Between the physical pain, the emotional suffering and the financial strain, I know that my friends are in a dire situation. They need help. They need your prayers. They need friendship. They need moral support. They need help with little things around the house. And, they need money, too.
And this may be the most difficult thing for them to come to grips with. They are not takers by nature. They have given much of their lives to help others. Jeff served his country in the Navy for more than a decade and saw combat in the first Desert Storm. He is a decorated retired lieutenant commander who faced enemy anti-aircraft fire as he piloted his helicopter off the coast of Iran. Susan is a nurse, most recently at Aspen Valley Hospital. She has dedicated her life to assisting and comforting others as they have faced challenges with their own pain and suffering.
I’ve known Jeff almost my entire life. He is stubborn. He is proud. He is good. Susan is his equal in all of these characteristics. Knowing them has been a true blessing in my life. I would do anything for them and that is why I am begging for your help now.
I am an optimist. I believe that good things come from all tragedies. I have seen it time and time again. But this one had me stumped. I looked hard and waited long to find the bright spot, but for a time I believed that maybe a thing so horrendous had finally come into my life that I didn’t have the ability to see past it to something better.
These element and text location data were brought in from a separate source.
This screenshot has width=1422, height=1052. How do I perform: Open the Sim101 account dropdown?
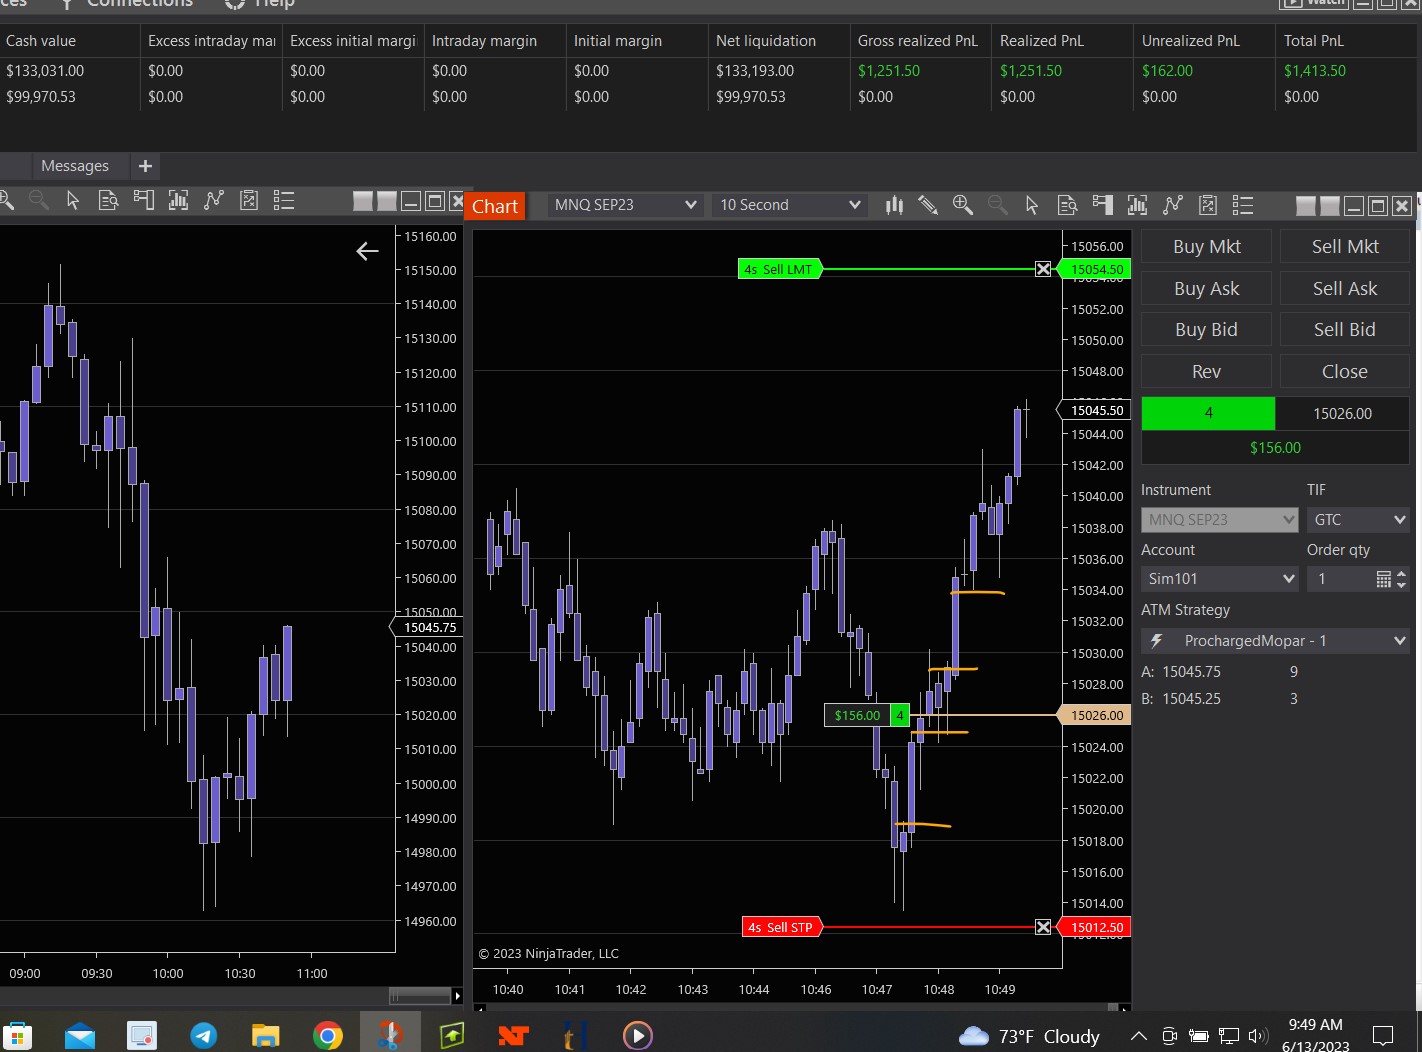point(1219,579)
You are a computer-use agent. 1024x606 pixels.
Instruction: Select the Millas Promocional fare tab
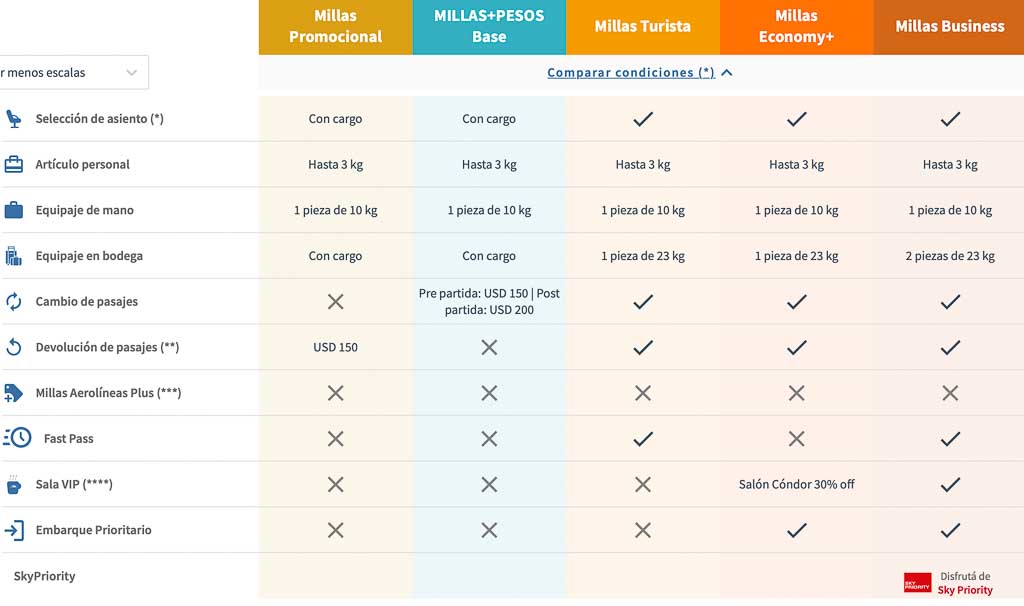click(336, 27)
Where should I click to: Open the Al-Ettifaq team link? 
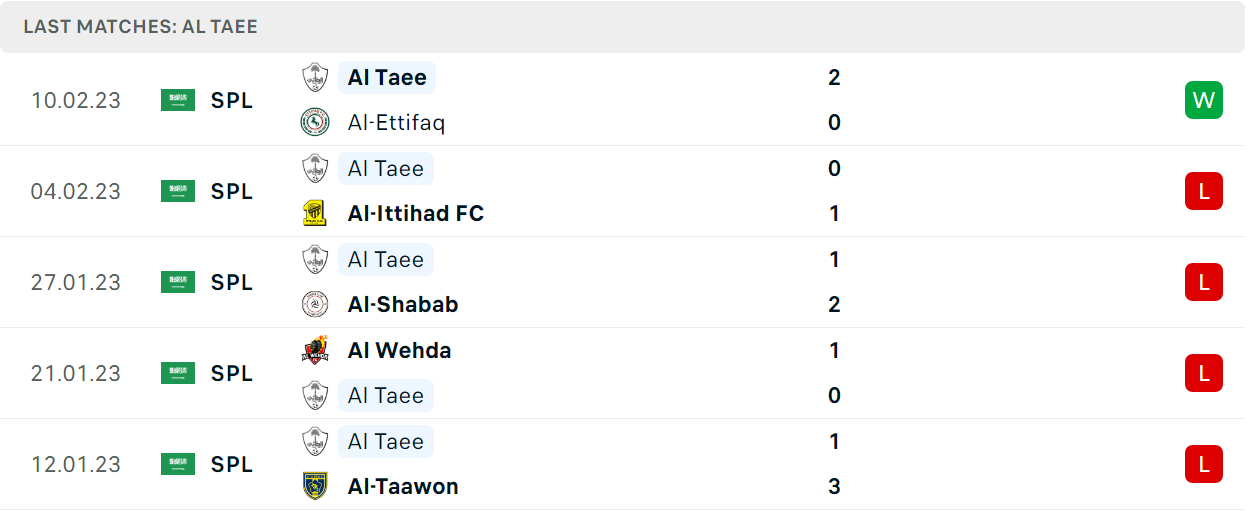click(396, 123)
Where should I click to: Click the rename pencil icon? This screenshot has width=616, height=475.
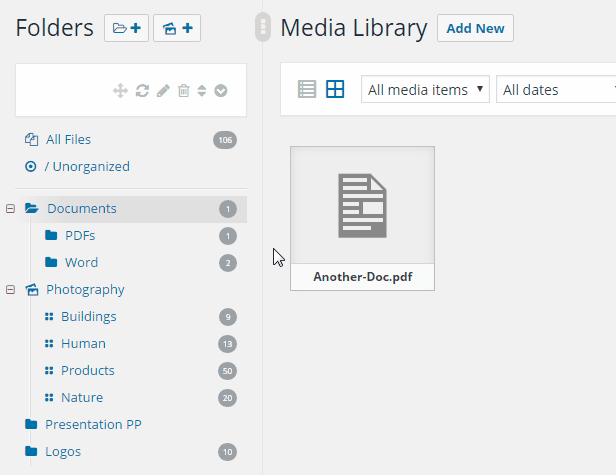(x=163, y=91)
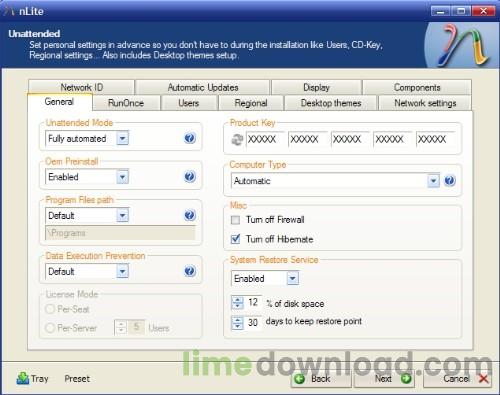Enable the Turn off Firewall checkbox
The height and width of the screenshot is (395, 500).
(x=235, y=220)
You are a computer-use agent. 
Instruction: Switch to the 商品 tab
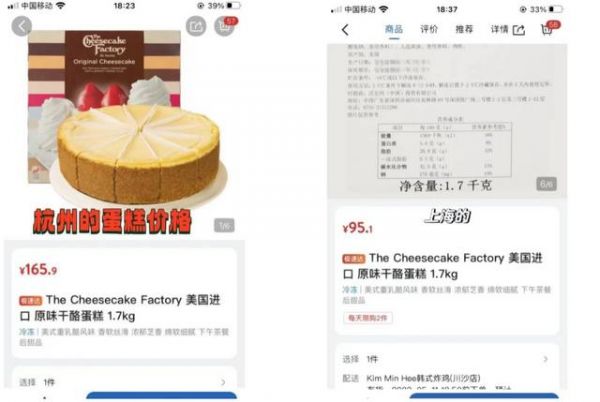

I believe that I have finally turned the corner on this giant obstacle blocking my vision for so long. It has come with this Christmas season that occurs every year solely to bring hope to each and every one of us. The gift I have opened my heart to this year is the humility to accept that we need each other. In a life full of difficulties that oftentimes we cannot make sense of, going it alone is not a viable option. We must rely on one another and our faith in merciful God. In the end, it is only the love for each other that can be taken by us out of this life. This is the only heavy load that we should ever consider shouldering. Every material comfort we have been blessed with must somehow be converted into love for it to do us any good. This is our life mission. Please help Jeff and Susan by making a contribution to the Jeff Reese and Susan Grove Benefit Account at Alpine Bank.